We are neither rich nor famous. Nothing very thrilling ever happens to us. Life is just a continuing round of work, bill-paying, minor crises and moderate pleasures. We read about other people whose names make the news, people who are doing important things, and we feel vaguely dissatisfied. Our own life seems drab and insignificant by comparison.

‘NOTHING VERY THRILLING EVER HAPPENS TO US’

We can see nothing in our future except more of what we have in our present. We wonder whether we have somehow missed the boat. Perhaps we were meant for greater things than this rut of mediocrity in which we seem to be imprisoned. It is all very discouraging.

‘WE WONDER WHETHER WE HAVE SOMEHOW MISSED THE BOAT’

There are very few of us who wholly escape such jaundiced moments of self-depreciation. They may not occur often, but we do encounter periods when we feel disheartened at what appears to be the pointlessness of our life.

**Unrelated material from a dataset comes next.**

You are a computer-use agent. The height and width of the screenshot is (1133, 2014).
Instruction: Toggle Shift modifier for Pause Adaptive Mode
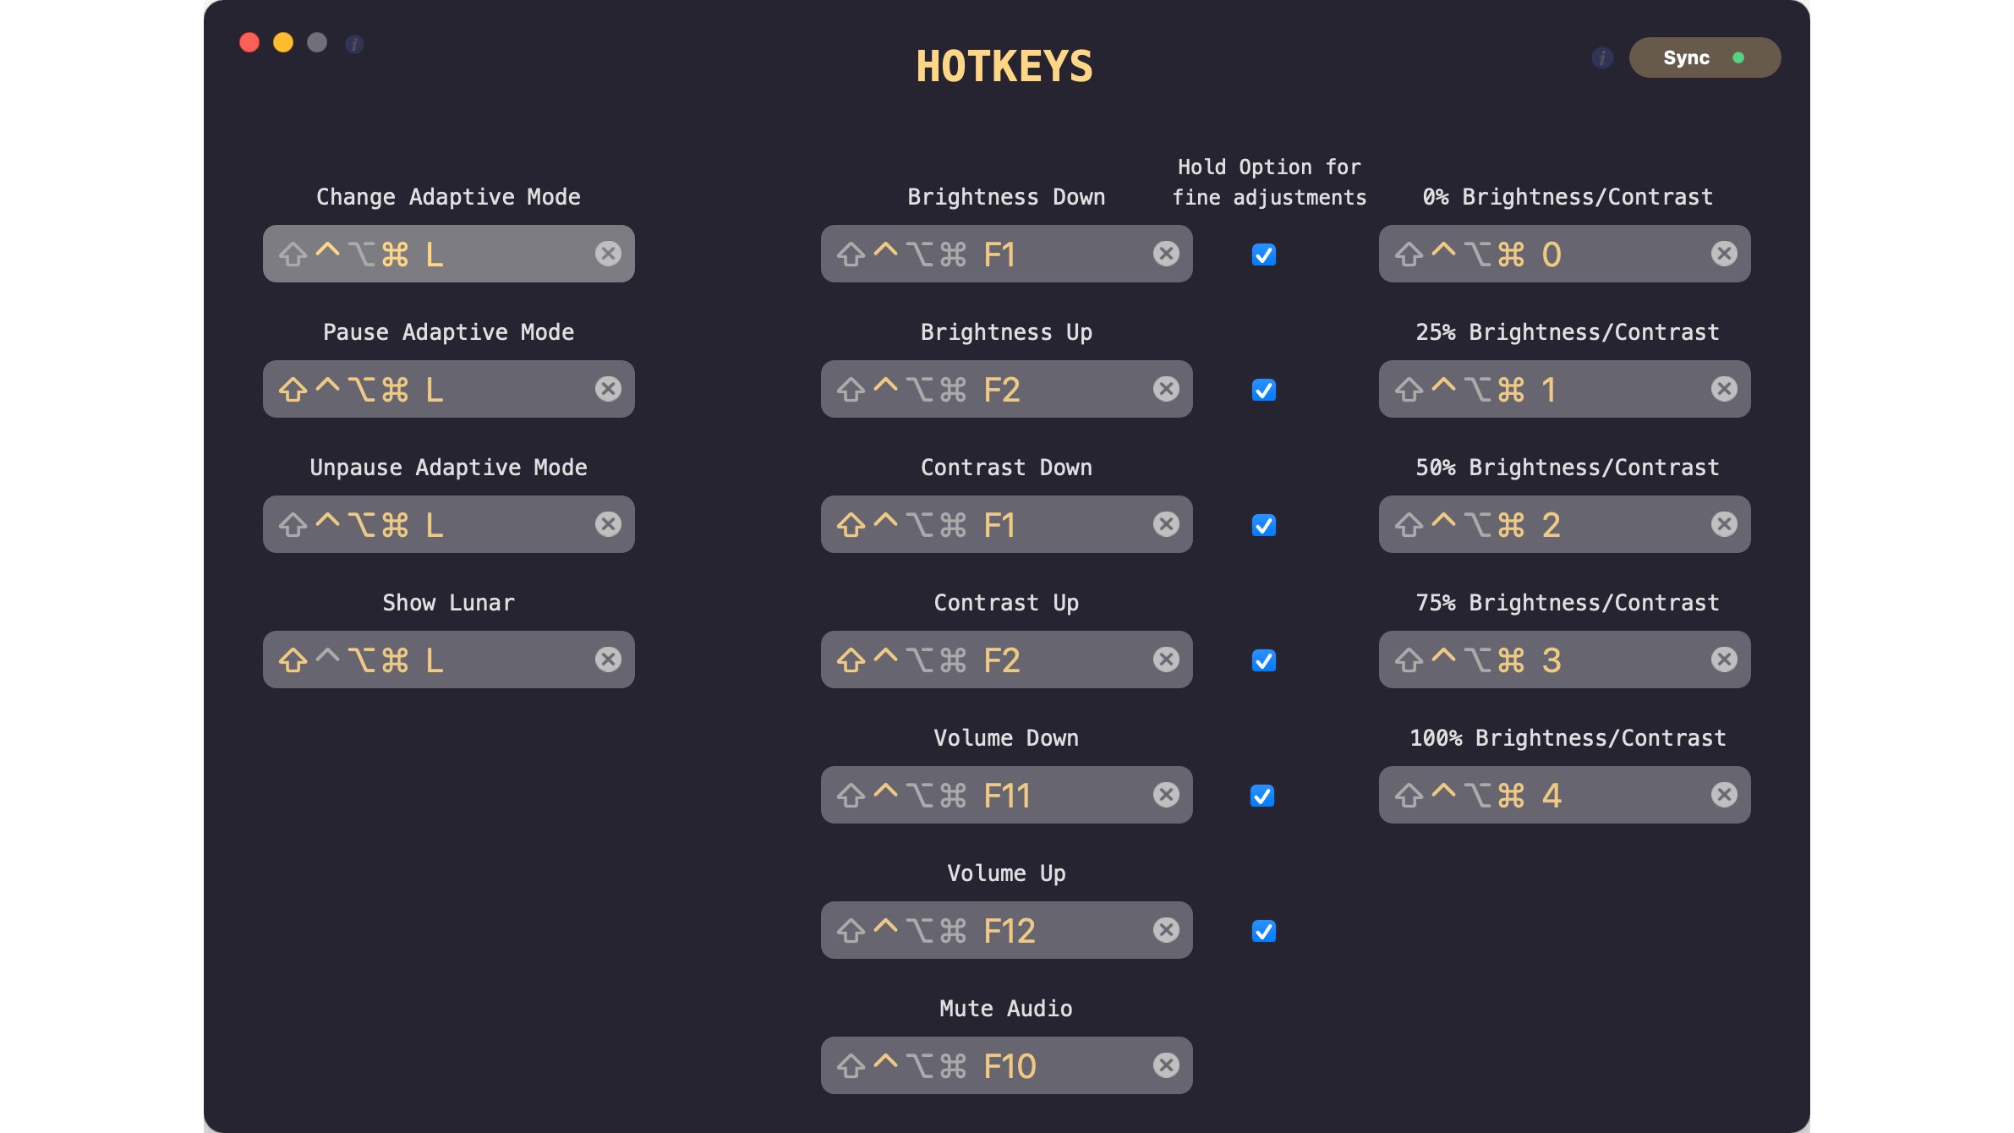[x=293, y=390]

‘WE DO ENCOUNTER PERIODS WHEN WE FEEL DISHEARTENED’

It seems that we need to remind ourselves of our essential importance in God’s scheme of things. Each of us is a key figure in God’s plan; otherwise He would not have created us. And our importance, in God’s eyes, is not to be measured by spectacular achievements, but precisely by the day-to-day fulfilment of the duties which we sometimes find so deadly dull.

GLORY ENOUGH FOR ALL

It is a fruitless undertaking to attempt to evaluate the comparative value of human accomplishments. It does seem obvious, however, that some of the achievements which rate high in news value may be scaled pretty low by God’s standards. The first men to land on the moon will have demonstrated a high degree of courage and of physical stamina, but they will not necessarily have added much to the sum of total human happiness.

ADDING TO THE SUM OF TOTAL HUMAN HAPPINESS

Moreover, there is no man (or woman) who can with honesty preen himself upon the success of his endeavours, whether he be the President of the United States or the world’s greatest artist. He never can say, ‘I did it all by myself.’ Too many other people have had a part in his making.

WE CANNOT TAKE ALL THE CREDIT

His parents have transmitted to him his brains and his talents and have formed his character and implanted ideals. Selfless and dedicated teachers have cultivated his mind and have imparted knowledge. Numberless friends and acquaintances along the way have bestowed encouragement and support.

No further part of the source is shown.